April 11, 2013 at 11:40 AM ET
Adam Orth, the Microsoft executive who became Internet-famous last week after tweeting a series of harsh rejoinders against critics of the next Xbox's controversial 'always online' functionality, has left his position at the company.
According to a report from Game Informer, the former Microsoft Studios creative director left his position this week — less than a week after he riled up many gamers across the Internet with comments that some perceived to be thoughtless and insensitive to people without regular Internet access who nonetheless want to play video games that they paid for.
Last week, Orth had told these digital rights management (DRM) skeptics to "deal with it" and "get with the times and get the Internet."
Kotaku later corroborated Game Informer's report, adding that Orth had resigned from his position at Microsoft rather than being terminated. A representative for Microsoft was not immediately available for comment on this story.
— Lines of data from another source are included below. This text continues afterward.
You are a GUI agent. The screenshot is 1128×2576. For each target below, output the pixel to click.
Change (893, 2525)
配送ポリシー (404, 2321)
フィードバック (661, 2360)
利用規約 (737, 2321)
Last week, the company deflected questions about Orth's relevance to the new Xbox's features by telling NBC News, "This person is not a spokesperson for Microsoft, and his personal views are not reflective of those of the company." It also released a statement through Xbox Live community manager Larry "Major Nelson" Hryb apologizing for Orth's "inappropriate comments."
Orth, for his part, has all but vanished from his online presence after championing the always-connected age we now live in and ridiculing its detractors. His Twitter profile (the eye of the storm for the Xbox controversy) was made private last week shortly after he started to receive backlash for his comments, and has now removed all information about his position at Microsoft. According to Ars Technica, he also seems to have removed his LinkedIn profile.
According to several reports, Microsoft is planning to reveal the next Xbox at a special event on May 21. The Verge and Kotaku have both reported that the new console will include some sort of always-online DRM despite the apparent protests that comments like Orth's have sparked. This type of DRM has historically frustrated gamers who felt that, after paying a premium price for a game or console, shouldn't have their use of that very product controlled by the original seller. For disgruntled "Diablo III" or "SimCity" players, the frequent crashes and other disruptions they had to put up with just to play a game they already payed for only added insult to injury.
Update: When we contacted Microsoft for comment on this story, a spokesperson replied with the following statement: “We do not comment on private personnel matters.”